In our continuing coverage of the laser vaginal rejuvenation issues highlighted by FDA in July, we have analyzed letters FDA sent to various companies. In this post, we examine the letter to Thermigen, Inc., a Texas-based company.
The FDA wrote to Thermigen, Inc. on July 24, 2018. The FDA wrote that may the company might be marketing the THERMIva, which meet the definition of a device as that term is defined in section 201(h) of the Federal Food Drug and Cosmetic Act (FD&C Act), in a manner that potentially violates the FD&C Act.
This device was cleared by the FDA via its 510(k) process. The device is a 20-watt electro-thermal radio frequency generator. The generator produces an oscillating electric field in the handpiece and is transmitted to the surrounding soft tissue to heat it.
The FDA’s letter noted that the THERMIva was cleared (K130689-Symphoni RF Generator) for use in dermatological and general surgical procedures for electrocoagulation and hemostasis and to create lesions in nervous tissue when used in combination with Neuro Therm (previously Smith&Nephew) thermal/coagulation probes. We note further that it was cleared to be used in dermatological and general surgical procedures for electrocoagulation and homostastis. Notice that unlike the MonaLisa device we recently covered, there is no mention of gynecology. For this and other reasons, it appears this company could be even more vulnerable to various claims in personal injury/product liability lawsuits where individuals have been injured, as well as other types of litigations, which makes this device of particular interest to the attorneys at KBA.

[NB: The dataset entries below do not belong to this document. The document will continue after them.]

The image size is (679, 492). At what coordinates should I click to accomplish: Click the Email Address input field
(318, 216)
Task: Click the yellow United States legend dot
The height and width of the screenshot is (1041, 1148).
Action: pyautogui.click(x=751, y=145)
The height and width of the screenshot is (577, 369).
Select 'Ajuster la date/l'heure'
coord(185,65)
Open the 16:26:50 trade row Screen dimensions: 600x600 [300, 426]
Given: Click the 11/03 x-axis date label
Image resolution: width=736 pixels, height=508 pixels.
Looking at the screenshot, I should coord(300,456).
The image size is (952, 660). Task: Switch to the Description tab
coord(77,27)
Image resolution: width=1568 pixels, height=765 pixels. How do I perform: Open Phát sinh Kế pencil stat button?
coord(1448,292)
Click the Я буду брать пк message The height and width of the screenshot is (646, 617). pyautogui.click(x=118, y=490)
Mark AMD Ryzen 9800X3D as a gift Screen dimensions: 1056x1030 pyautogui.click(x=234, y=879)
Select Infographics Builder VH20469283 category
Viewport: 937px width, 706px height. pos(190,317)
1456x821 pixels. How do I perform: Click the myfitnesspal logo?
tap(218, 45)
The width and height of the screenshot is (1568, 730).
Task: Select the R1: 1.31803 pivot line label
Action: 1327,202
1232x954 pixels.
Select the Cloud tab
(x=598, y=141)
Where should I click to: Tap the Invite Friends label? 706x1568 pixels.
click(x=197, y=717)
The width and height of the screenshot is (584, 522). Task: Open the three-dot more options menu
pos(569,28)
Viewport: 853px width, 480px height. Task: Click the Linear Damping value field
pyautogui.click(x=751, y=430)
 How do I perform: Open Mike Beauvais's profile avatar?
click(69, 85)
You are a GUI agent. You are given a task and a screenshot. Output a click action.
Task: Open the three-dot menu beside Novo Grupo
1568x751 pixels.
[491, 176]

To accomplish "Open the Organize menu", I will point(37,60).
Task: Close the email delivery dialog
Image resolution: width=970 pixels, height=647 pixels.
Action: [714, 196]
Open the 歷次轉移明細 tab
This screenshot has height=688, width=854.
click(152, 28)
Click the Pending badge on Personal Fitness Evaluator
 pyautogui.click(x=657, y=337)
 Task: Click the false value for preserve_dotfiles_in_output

This device is made by Thermigen, Inc.. From its website we learn, Thermi®, is an Almirall Company, and presents itself as “a leading global manufacturer of temperature controlled radiofrequency technology.” ThermiGen, LLC appears to maintain its website. That same company has a 510(k) clearance for ThermiX Temperature Control Radiofrequency System, Accessories – RF Electrodes. The device at issue here appears to be the only device from this company, Thermigen, Inc., other than the ThermiX Temperature Controlled Radiofrequency (RF) System. In sum, following the corporation relationships and uncovering what each entity knew about the alleged risks and misleading claims will be interesting.
From a potential liability standpoint, in addition to the allegedly deceptive claims, we will be looking at post-marketing warnings failures to uncover safety signals that should have prompted changes in the company’s marketing and promotional activity or design changes. Like the MonaLisa, we did not find any adverse events reported to the FDA in its manufacturer database. This is another one we will continue to investigate for the time being.